United States Court of Appeals, Ninth Circuit
May 13, 1890
42 F. 401 (9th Cir. 1890)


42 F. 401 (D.Or. 1890) In re LAIDLAW et al. United States Circuit Court, D. Oregon. May 13, 1890

Mr. C. E. S. Wood, for petitioners.

Mr. Franklin P. Mays, for the United States.


This is a petition by the consignee and agent of the British ship Largo Law, to have the facts ascertained and transmitted to the secretary of the treasury, so as to procure a remission or mitigation of a certain tonnage tax, amounting to $793.50, imposed on said vessel by the collector of this port.

Briefly, the case as stated in the petition is this:

In October, 1889, the Largo Law entered the port of San Diego, Cal., with a cargo from London, consisting partly of cement, of which 3,360 barrels were destined for this port. For the sake of convenience, as it is alleged, the duty on the whole of the cement was paid at San Diego, from which place the vessel then proceeded to this port with the cement on board destined here, where the collector imposed a tonnage tax on the vessel of 50 cents per ton, under section 4219, of the Revised Statutes, on the ground that she had on board goods,-- cement 'taken on in one district to be delivered in another district,'-- which action of the collector was on November 3, 1889, affirmed by the commissioner of navigation.

Notice of the application was given to the collector and district attorney, the latter of whom appeared and filed a demurrer to the petition.

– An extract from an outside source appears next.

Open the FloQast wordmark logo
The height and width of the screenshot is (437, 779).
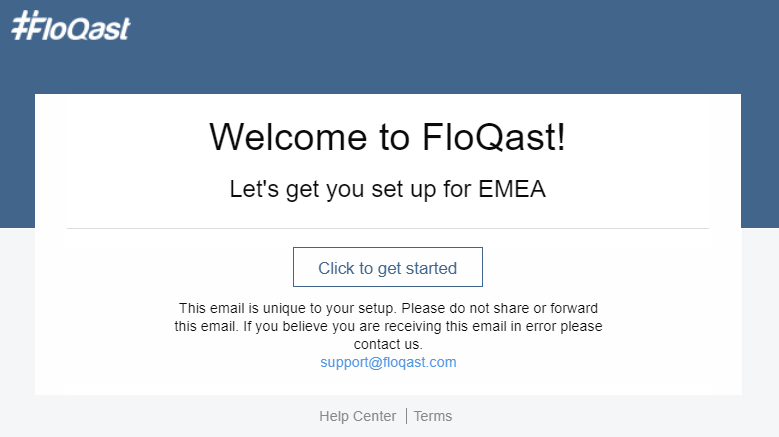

The petition appears to have been filed under section 5292 of the Revised Stat utes. But that section has been superseded by section 17 of the act of June 22, 1874, (18 St. 186.) However, so far as this case is concerned, the sections are substantially the same.

Said section 17 provides:

'That whenever, for an alleged violation of the customs revenue laws, any person who shall be charged with having incurred any fine, penalty, forfeiture, * * * shall present his petition to the judge of the district in which the alleged violation occurred, * * * setting forth truly and particulary the facts and circumstances of the case, and praying for relief, such judge shall, if the case in his judgment requires proceed to inquire, in a summary manner, into the circumstances of the case, at such reasonable time as may be fixed by him for that purpose, of which the district attorney and the collector shall be notified by the petitioner, in order that they may attend and show cause why the petition should be refused.'

The case made by the petition is not one for the remission or mitigation of a fine, penalty, or forfeiture incurred by the petitioner, or any one else. A fine, penalty, or forfeiture can only be incurred by the doing or omitting of some act contrary to law. The Largo Law violated no provision of the customs revenue laws in coming to Portland with this cement.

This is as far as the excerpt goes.